Abstract:
Her toplumun edebiyatı o toplumun hayatına, kaderine bağlıdır. Hayatta her
insanın yolu inişli çıkışlı olduğu gibi halkların edebiyat tarihi de engebeli olur.
Zaman zaman yükselir zaman zaman düşüş dönemi yaşanır. Ahıska Türk edebiyatı
da 1828 yani Rus işgaline kadar altın devrini yaşamış, işgalden sonra ise
buhranlı yıllar, gerileme devri yaşamıştır. İşgale kadar aşktan, vatanın güzelliğinden,
mertlikten, dostluktan, kahramanlıktan söz eden şairler, işgalden sonra
ise genelde Rus işgalinden, özgürlükten, anavatanın düşman çizmeleri altında
inim inim inlediğinden, cami ve medreselerin öz yurdunda esir kaldığından
şikâyet eden trajik eserler vermişlerdir. Fakat bu eserlerin Sovyetler döneminde
de gün yüzüne çıkmasına ne yazık ki izin verilmemiştir.
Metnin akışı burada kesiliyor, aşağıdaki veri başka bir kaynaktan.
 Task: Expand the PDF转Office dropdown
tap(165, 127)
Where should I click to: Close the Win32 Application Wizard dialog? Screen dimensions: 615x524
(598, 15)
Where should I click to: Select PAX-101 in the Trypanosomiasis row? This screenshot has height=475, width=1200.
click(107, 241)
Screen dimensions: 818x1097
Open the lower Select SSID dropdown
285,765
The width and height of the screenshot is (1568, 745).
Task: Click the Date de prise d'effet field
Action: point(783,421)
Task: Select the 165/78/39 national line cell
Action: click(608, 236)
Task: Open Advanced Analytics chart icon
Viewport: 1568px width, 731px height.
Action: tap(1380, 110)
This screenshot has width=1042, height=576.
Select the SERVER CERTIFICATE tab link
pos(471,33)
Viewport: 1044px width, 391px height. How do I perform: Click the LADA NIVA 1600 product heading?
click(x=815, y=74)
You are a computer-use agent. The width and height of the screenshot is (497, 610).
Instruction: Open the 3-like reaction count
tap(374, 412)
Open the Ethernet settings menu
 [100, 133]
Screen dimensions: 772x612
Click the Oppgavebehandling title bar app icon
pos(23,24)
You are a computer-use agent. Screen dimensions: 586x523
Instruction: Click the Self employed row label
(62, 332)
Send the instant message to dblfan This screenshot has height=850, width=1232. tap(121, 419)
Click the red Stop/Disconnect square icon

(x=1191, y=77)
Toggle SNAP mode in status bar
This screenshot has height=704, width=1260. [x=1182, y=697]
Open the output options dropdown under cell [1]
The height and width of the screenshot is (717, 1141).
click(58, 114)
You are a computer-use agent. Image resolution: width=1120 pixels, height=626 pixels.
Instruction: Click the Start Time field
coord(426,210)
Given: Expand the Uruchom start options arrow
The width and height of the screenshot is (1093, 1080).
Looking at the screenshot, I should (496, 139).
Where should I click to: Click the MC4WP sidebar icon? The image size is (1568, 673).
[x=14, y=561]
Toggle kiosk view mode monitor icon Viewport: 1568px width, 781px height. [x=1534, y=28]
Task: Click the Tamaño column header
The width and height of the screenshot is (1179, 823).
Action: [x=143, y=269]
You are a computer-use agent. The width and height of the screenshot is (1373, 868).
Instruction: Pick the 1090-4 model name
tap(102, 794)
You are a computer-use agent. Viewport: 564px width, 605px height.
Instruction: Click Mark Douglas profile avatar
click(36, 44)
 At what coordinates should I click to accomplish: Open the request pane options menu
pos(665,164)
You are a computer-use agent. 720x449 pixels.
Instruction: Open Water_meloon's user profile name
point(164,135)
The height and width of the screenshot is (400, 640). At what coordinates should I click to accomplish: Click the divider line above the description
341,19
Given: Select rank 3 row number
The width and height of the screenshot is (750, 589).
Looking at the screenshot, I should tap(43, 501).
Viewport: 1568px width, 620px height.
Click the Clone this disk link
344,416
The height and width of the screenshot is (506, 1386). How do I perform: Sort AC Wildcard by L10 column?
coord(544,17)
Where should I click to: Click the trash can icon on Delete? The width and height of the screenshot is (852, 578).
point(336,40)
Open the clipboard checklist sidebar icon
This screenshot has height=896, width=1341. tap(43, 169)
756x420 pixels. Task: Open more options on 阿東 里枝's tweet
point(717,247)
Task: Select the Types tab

Milletimiz sürüldüğü
bölgelerde kültür ve medeniyetini, gelenek ve göreneklerini, yazılı ve sözlü
edebiyatını koruyup yaşatmak, diğer milletlere tanıtmak değil, uzun yıllar hayatta
kalma mücadelesi vermiştir. Sovyetler’in dağılmasıyla, Türkiye’ye yolların
açılmasıyla Ahıska halkı öz edebiyatını yeniden canlandırma fırsatı yakalamışlardır.
Amacımız Ahıska halkımızın edebiyatını gün yüzüne çıkarmak, atalarımızın
tarihini, kültürünü aydınlatmak ve dünyaya tanıtmaktır.